Мы пошли проверить дверь, ведущую наружу - и увидели, что она была открыта, причем не просто приотворилась, а была распахнута настежь. У меня волосы на голове зашевелились - не от ветра, от ужаса. Неизвестно, сколько времени дверь была открыта, неизвестно, сколько мы облучались, какую дозу радиации получили. Может быть, мы умрем, не дожив и до утра.
Я бросился задраивать проклятую дверь. Линда сбегала в мой кабинет, вернулась и доложила, что Главного нет на месте. И я понял, что это он ушел, оставив дверь незапертой.
- Джон просто устал, - тоскливо сказал Линда, - просто отчаялся. Вот и решил все прекратить. Зачем ты закрываешь дверь? Все равно мы все умрем.
Я замер, держась за косяк. Может, и вправду не стоит закрывать.

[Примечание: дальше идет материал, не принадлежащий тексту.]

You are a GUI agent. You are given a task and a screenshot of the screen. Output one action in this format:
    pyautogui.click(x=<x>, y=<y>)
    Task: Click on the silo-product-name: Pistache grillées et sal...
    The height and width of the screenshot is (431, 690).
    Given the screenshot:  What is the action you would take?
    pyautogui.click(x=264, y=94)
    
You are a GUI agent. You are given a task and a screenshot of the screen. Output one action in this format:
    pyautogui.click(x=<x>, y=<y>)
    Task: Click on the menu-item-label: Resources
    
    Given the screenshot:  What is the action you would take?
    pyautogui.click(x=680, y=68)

Я представил себе Главного, который в окровавленном одеянии Санты не спеша шагает по покрытой пеплом земле, изредка прикладывается к бутылочке, поднимает глаза к небу и говорит:"Хорошо"!
Может быть, он прав. Это никогда не закончится. Сколько бы лет нам ни предстояло прожить, каждый год будет похож на предыдущий, и каждый день будет похож на вчерашний, и все время будет одно и то же. Только борьба за жизнь. Только животное существование. А когда мы умрем, и наши дети умрут, то окажется, что все было напрасно - мы даже не смогли спасти свой род. Так может, стоит прекратить цепляться за эту невыносимую жизнь?

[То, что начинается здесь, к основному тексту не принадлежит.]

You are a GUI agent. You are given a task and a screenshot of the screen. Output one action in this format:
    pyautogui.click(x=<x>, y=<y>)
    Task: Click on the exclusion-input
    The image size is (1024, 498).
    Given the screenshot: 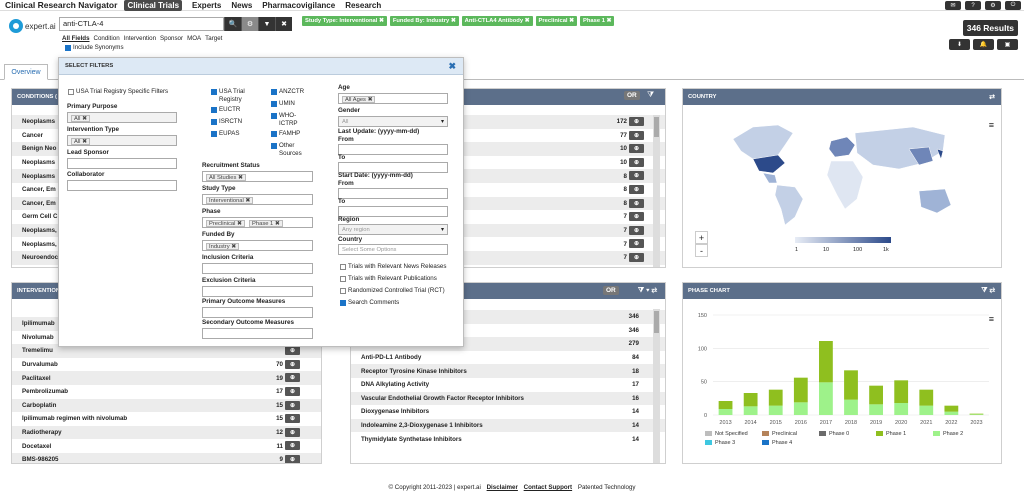 What is the action you would take?
    pyautogui.click(x=258, y=292)
    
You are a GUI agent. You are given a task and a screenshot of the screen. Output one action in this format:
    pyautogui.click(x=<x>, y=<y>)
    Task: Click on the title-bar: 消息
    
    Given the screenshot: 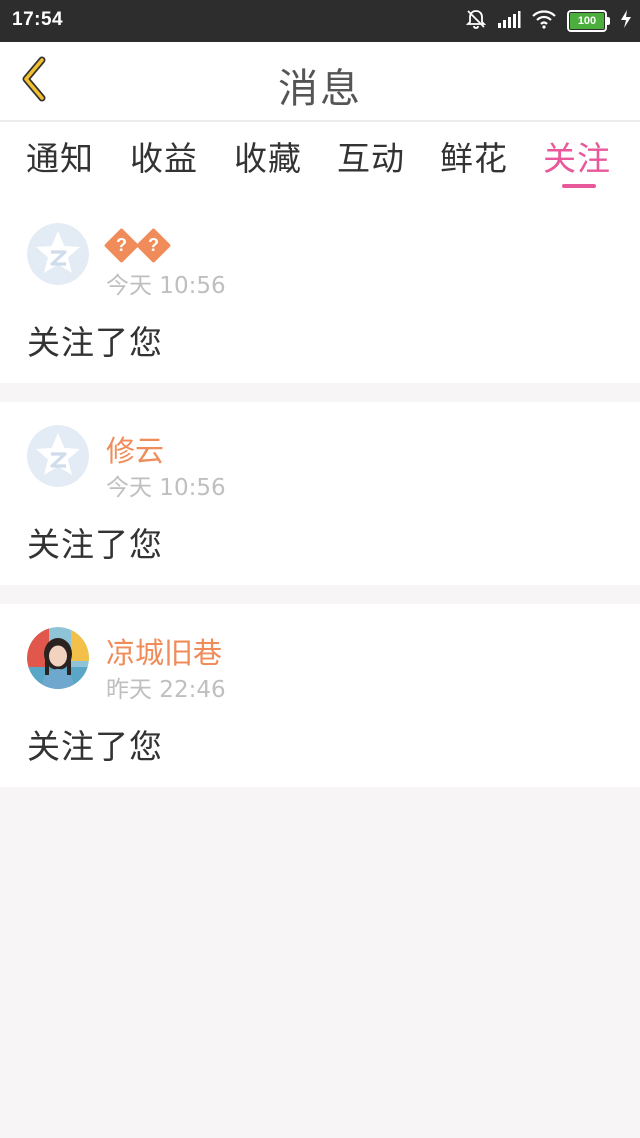 What is the action you would take?
    pyautogui.click(x=320, y=81)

- Ной, - голос Линды задрожал так, как будто она увидела что-то сверхъестественное, - смотри, что там...
-Где?
-Справа от тебя. Это не...
Я осторожно взглянул туда, куда она указывала. У моих ног сидела птица. Обычный сизый голубь из тех, что раньше стаями носились в парке.
-Голубь!
-Тсс! Не кричи, если хочешь жаркое из голубятины...
-Ты не понял! Это голубь! Настоящий! Живой!
И тут до меня дошло. Голубь смог выжить - значит, природа вернулась в состояние, при котором жизнь на земле возможна. Скорее всего, это потомок кого-то из голубей, переживших Взрыв. А значит, где-то есть люди, которые помогли этому сизарю родиться, выжить и размножиться.
Где-то есть люди.
Люди.
Мы не одни.
-И на седьмой день увидел Ной голубя.... - я и сам не понимал, что говорю глупости. По моим щекам катились крупные слезы, которые я даже не хотел вытирать.
Голубь почистил перышки, вспорхнул и улетел, оставляя глупых людишек самих разбираться со своими проблемами. А мы так и продолжали смотреть в темное небо, даже когда он превратился в совсем маленькую точку, которую уже невозможно было разглядеть.
С Новым Годом, Lady_Kelly. С Рождеством. И пусть сказка, которую тебе подарили, никогда не воплотится в реальность.